DIRECTIONS FOR THIS TASK: Output each entry verbatim and exclude every picture from it.

....

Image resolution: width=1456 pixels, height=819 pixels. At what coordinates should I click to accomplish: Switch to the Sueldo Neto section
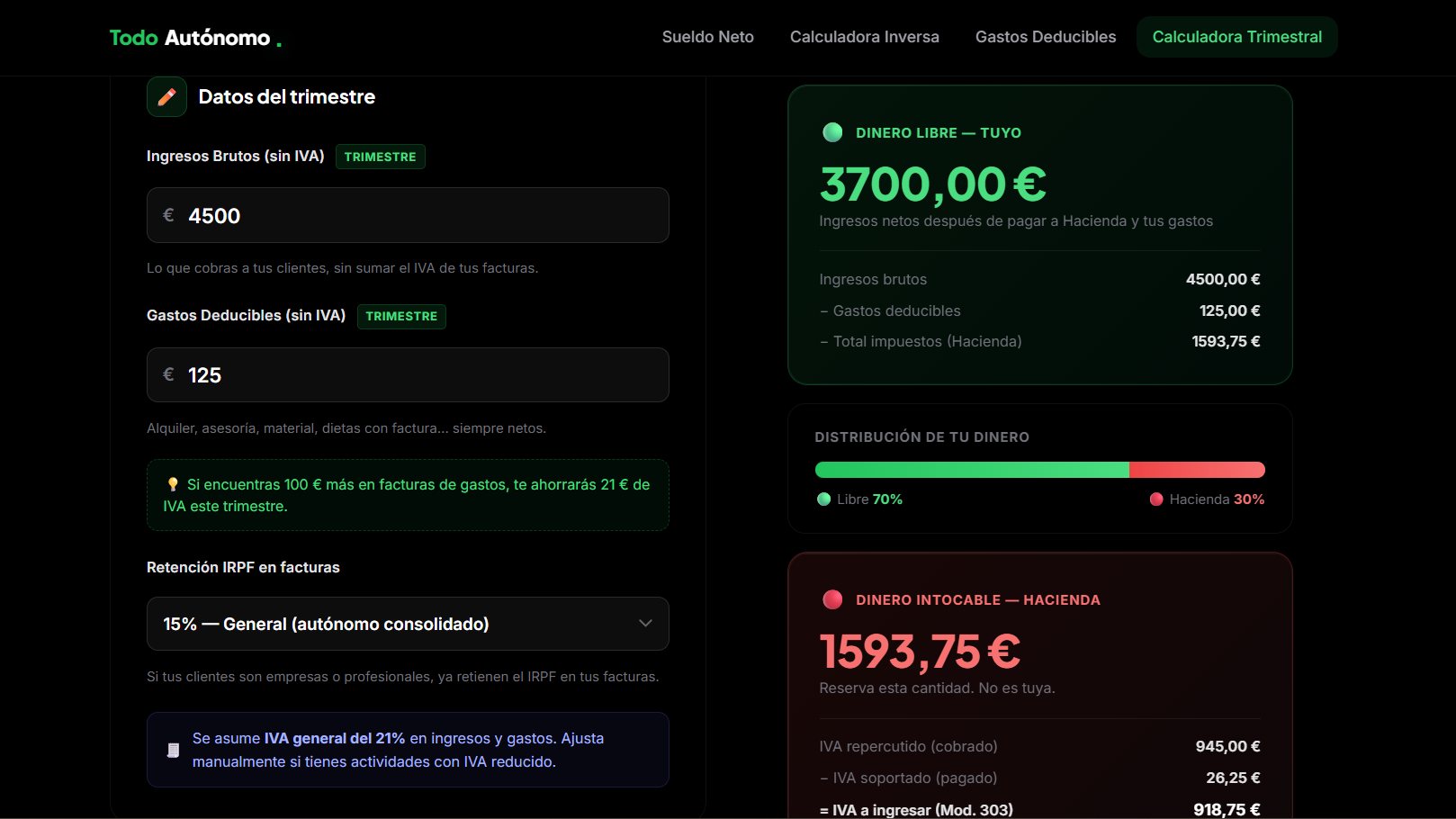coord(707,37)
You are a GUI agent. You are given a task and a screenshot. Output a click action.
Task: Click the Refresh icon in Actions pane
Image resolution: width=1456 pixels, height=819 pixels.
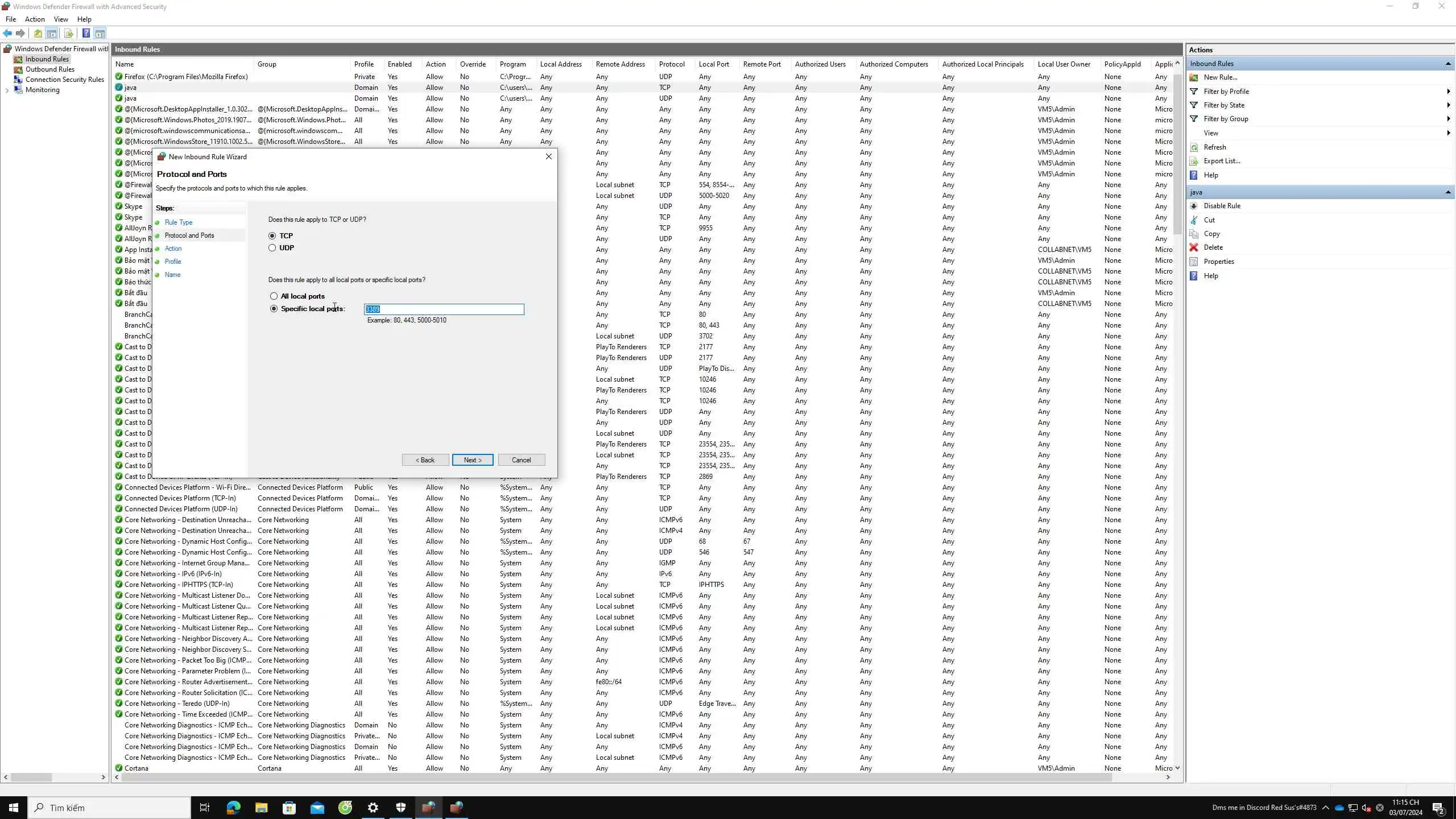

....

THE ANSWER:
Image resolution: width=1456 pixels, height=819 pixels. At what coordinates should I click to accomplish: Switch to the Sueldo Neto section
coord(707,37)
You are a GUI agent. You are given a task and a screenshot. Output a click action.
Task: Click the Refresh icon in Actions pane
Image resolution: width=1456 pixels, height=819 pixels.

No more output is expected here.